WHAT IS REQUIRED =>
Please copy out, word for word, the part of the SMS scam article that begins at "Do you know" and ends after "MD of BulkSMS.com.".

Do you know how to spot an SMS 419 scam, phishing attack, or fake payment confirmation? If you value your money, you should know what to look out for, writes Dr Piet Streicher, MD of BulkSMS.com.
Although it is encouraging to see more and more businesses using SMS as a communication platform, it’s becoming easier for scammers to trick consumers as a result.
South Africa has one of the highest mobile penetration rates in the world, so it is no wonder that local businesses are increasingly using SMS as a means of communication with their clients. There are many benefits to SMS, both for the businesses and the consumers they serve, but there is also a darker side to this method of communication.
Scammers will, and do, try anything to get their hands on your money. One method they like to use is 419 scams or advanced-fee fraud as they are also called. The 419-scam originated in Nigeria and is named after the article of the Nigerian Criminal Code that deals with fraud.
On e-mail, these scam letters give space for a lot more information and generally speak of an inheritance (worth billions) that the sender is due. The beneficiary, however, needs your bank account in which to deposit the funds and promises the bank account holder a percentage of the inheritance for use of the bank account. As a show of faith, or in order to release the funds, the sender then asks you to deposit a certain amount into another account first. Once you deposit the money, you obviously never hear from the scammer again. They typically get several tranches of money out of victims. The more the victims give, they more they've already committed, and the more they keep giving, up to a point.
The SMS version works in a very similar way, but the message is generally focused around a cash prize you have won, and asks for a deposit in order to release your winnings. “Congratulations!” is a common word used in these advanced-fee scam SMSes. Another identifier is the use of a non-professional e-mail address. The message will pretend that the prize is from a known brand, such as Nokia, but the e-mail address included in the SMS will be a Yahoo or Hotmail address.

DATA SUPPLIED =>
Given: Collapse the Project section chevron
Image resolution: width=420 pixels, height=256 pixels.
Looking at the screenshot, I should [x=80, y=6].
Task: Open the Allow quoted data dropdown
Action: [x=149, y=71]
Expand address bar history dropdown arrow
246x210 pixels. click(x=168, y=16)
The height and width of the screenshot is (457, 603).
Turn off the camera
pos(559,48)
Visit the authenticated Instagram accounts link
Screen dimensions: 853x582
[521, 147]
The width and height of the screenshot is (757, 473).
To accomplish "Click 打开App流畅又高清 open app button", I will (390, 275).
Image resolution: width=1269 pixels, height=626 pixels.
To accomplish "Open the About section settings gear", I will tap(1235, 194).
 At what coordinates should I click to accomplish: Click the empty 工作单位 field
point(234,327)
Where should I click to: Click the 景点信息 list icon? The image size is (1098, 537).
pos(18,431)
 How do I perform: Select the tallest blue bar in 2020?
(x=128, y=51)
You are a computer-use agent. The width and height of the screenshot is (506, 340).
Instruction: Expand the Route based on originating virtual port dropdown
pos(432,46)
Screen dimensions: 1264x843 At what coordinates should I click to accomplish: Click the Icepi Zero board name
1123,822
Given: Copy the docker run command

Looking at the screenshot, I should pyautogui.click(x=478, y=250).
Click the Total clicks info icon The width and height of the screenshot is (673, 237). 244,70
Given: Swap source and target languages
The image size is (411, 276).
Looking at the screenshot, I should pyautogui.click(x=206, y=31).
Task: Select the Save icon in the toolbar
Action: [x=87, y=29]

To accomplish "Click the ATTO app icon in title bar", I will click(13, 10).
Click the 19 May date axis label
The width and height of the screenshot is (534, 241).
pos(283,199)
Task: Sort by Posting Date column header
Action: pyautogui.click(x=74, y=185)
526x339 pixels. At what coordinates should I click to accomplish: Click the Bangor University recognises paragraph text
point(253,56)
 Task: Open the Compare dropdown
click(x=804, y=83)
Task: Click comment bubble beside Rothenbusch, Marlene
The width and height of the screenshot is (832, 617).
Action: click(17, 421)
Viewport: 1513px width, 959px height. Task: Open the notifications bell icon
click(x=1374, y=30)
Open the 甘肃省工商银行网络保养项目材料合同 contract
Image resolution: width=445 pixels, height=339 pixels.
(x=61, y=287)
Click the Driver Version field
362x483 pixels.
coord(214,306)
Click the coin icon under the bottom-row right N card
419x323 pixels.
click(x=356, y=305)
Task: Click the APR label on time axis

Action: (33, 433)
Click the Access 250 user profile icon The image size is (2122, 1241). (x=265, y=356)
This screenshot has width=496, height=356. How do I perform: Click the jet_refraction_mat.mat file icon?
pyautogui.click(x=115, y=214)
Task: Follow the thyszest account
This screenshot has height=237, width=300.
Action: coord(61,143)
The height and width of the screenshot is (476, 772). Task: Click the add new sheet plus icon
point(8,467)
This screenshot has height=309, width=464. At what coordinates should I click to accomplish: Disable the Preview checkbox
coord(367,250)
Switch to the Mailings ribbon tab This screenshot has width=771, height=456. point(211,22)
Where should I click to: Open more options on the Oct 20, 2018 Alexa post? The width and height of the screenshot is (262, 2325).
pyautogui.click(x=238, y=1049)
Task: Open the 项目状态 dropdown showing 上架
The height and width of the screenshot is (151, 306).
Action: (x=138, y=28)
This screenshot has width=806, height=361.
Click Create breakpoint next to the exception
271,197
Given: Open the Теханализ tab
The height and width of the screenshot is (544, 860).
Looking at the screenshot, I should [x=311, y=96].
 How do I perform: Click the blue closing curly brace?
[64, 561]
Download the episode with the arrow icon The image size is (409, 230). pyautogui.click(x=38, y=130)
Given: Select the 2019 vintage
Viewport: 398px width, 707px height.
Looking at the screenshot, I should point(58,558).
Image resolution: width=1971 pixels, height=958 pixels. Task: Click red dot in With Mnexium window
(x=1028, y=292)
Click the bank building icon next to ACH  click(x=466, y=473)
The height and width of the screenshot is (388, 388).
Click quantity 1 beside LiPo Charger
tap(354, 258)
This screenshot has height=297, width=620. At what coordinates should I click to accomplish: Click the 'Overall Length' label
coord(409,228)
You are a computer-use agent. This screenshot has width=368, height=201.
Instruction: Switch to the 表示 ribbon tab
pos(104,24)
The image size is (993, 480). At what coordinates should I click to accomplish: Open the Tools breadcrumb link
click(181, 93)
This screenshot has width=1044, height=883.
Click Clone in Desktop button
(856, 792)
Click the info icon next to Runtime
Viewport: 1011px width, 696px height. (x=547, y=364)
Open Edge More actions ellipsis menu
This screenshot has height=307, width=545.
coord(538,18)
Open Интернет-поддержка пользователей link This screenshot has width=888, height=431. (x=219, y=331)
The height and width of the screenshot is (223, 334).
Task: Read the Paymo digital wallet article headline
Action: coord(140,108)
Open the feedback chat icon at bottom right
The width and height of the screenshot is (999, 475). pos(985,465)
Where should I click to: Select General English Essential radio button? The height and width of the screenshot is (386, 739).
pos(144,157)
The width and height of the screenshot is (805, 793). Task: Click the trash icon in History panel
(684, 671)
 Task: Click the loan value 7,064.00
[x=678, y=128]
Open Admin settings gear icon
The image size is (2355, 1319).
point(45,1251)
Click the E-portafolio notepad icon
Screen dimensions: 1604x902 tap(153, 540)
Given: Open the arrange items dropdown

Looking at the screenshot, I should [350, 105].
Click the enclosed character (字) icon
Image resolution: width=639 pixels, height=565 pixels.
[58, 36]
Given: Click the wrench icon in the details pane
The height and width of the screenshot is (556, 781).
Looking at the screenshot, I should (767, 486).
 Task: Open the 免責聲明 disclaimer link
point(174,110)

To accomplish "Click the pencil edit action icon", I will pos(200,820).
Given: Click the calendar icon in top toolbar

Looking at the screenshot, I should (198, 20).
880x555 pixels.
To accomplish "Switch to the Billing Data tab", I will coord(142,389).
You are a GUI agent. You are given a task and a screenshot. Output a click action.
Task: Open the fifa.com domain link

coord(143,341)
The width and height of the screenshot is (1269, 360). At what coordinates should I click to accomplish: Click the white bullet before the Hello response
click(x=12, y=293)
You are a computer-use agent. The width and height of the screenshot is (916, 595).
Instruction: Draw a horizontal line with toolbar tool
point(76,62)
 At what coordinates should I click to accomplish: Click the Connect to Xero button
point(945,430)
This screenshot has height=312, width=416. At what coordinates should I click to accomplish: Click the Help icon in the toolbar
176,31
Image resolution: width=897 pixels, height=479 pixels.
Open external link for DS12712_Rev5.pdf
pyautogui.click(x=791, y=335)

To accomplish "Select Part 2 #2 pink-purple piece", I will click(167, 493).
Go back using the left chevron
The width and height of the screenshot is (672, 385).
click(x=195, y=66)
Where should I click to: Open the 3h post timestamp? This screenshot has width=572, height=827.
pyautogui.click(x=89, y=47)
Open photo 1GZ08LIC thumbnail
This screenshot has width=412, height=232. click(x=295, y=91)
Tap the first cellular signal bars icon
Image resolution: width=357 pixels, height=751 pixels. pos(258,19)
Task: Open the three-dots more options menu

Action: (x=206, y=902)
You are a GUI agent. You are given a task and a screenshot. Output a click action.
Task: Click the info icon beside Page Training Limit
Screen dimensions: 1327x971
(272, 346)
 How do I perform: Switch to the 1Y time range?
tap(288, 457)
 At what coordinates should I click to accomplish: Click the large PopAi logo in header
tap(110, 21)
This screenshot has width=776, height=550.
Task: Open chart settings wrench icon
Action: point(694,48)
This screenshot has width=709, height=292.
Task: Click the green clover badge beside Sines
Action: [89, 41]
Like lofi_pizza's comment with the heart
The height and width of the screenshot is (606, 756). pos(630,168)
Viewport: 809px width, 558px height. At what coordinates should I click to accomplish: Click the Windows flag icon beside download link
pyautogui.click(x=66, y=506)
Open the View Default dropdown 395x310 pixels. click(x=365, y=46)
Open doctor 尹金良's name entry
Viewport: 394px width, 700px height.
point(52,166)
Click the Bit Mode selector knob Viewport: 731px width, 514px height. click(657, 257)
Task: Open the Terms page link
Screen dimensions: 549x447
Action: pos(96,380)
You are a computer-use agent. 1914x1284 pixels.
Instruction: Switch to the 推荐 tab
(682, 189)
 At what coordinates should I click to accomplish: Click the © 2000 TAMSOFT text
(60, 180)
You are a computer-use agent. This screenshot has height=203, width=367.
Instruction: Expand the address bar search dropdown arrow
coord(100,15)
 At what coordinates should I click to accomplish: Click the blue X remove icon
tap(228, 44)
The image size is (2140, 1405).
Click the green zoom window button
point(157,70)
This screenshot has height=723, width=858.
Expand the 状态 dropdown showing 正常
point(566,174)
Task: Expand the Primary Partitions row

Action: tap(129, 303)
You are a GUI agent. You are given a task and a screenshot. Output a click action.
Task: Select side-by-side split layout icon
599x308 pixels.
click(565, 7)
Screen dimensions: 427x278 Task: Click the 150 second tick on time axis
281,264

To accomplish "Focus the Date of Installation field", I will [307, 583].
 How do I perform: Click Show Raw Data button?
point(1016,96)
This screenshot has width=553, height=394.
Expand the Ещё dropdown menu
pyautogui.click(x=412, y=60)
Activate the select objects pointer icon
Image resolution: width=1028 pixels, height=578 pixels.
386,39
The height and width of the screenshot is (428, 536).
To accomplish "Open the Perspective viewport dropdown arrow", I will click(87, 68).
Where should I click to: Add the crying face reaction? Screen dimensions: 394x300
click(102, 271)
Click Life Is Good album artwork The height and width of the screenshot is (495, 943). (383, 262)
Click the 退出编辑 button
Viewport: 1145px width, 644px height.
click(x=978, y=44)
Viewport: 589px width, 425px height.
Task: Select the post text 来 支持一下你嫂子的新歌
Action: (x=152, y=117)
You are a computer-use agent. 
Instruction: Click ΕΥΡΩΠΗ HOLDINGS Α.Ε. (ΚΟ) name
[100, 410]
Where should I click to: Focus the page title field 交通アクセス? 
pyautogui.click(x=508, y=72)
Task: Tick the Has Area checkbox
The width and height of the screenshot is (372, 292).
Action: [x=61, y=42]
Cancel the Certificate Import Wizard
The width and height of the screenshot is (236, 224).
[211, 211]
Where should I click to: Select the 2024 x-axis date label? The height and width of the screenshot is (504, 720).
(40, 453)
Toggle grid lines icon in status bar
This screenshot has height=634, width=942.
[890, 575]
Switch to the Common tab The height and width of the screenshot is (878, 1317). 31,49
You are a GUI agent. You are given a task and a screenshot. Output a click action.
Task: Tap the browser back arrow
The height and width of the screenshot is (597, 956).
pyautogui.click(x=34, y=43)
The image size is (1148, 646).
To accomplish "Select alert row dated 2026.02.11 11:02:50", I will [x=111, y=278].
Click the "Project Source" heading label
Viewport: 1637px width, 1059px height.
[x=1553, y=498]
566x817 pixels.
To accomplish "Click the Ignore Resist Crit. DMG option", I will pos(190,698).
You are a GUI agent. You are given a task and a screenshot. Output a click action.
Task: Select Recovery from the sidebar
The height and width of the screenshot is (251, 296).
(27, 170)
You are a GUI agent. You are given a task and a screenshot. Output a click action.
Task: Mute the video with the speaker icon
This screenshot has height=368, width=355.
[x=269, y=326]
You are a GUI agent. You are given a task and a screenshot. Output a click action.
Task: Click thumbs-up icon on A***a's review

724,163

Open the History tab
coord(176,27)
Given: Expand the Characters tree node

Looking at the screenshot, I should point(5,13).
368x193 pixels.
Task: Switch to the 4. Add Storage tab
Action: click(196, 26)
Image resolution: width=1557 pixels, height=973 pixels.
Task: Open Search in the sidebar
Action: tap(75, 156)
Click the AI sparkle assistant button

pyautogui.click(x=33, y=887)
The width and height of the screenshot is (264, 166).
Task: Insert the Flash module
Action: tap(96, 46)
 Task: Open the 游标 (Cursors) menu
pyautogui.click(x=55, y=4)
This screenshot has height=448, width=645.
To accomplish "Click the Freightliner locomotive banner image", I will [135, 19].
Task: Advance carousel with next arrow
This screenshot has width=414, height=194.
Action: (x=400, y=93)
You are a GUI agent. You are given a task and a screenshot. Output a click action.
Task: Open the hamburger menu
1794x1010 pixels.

WRITTEN SOLUTION =>
Do you know how to spot an SMS 419 scam, phishing attack, or fake payment confirmation? If you value your money, you should know what to look out for, writes Dr Piet Streicher, MD of BulkSMS.com.